Meus nós dos dedos ficaram brancos contra o batente da porta. Eu observava meu avô comendo ela por trás, as bolas dele batendo no clitóris inchado da Sabrina a cada estocada. Ela pingava nos lençóis brancos da cama dele, uma poça de umidade que crescia a cada minuto. Os peitos dela, que eu tinha acariciado tantas vezes com carinho, quicavam selvagemente enquanto ele puxava o cabelo dela.
—Olha que puta você é! —ele cuspiu, dando um tapa na bunda dela que deixou uma marca vermelha na hora—. Pedindo pra um velho como eu te foder como se você fosse uma vagabunda de rua.
—Sou sua vagabunda! —ela gritou, olhando pra ele por cima do ombro com olhos vidrados de tesão—. Sou sua putinha pessoal!

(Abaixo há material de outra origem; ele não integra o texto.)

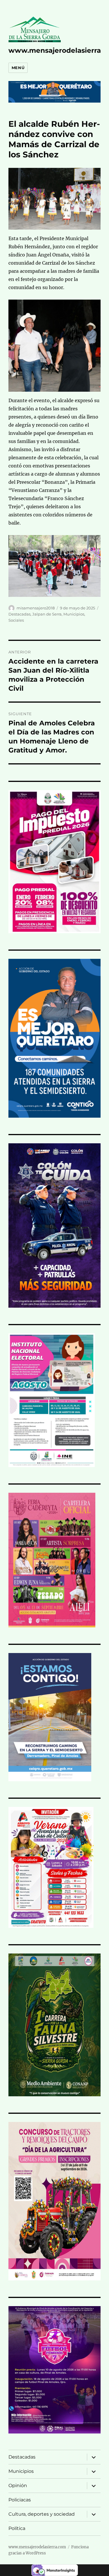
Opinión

Meu avô acelerou o ritmo, as caderas dele se movendo com uma força que eu não achava possível num homem da idade dele. O cheiro de suor, de sexo e de algo mais primitivo se filtrava pela fresta da porta, se misturando com o perfume da Sabrina que ainda impregnava a minha própria pele. Observei como os dedos dele se afundavam nas coxas dela, deixando marcas roxas que eu saberia reconhecer depois.
—Estou prestes a gozar dentro da sua buceta de puta! —rosnou ele, apertando a mandíbula.
—FAZ ISSO! GOZA DENTRO DE MIM! —suplicou ela gritando, empurrando a bunda pra trás pra recebê-lo mais fundo—. MAS EU QUERO MAIS! QUERO QUE VOCÊ ME ENGRAVIDE, VELHO NOJENTO! QUERO SEU PORRA DENTRO DO MEU ÚTERO! ME FAZ UM FILHO, SEU VELHO SUJO MALDITO!
Essas palavras bateram no meu peito como um soco. Meu avô sorriu, mostrando os dentes amarelados, e com um rugido gutural se enterrou até o fundo nela. Vi como os ovos dele se contraíam, como o corpo dele ficava totalmente tenso. Sabrina gritou, um som que misturava dor e êxtase, enquanto ele a enchia com o esperma dele. O líquido branco começou a escorrer dela, descendo pelas coxas até manchar os lençóis.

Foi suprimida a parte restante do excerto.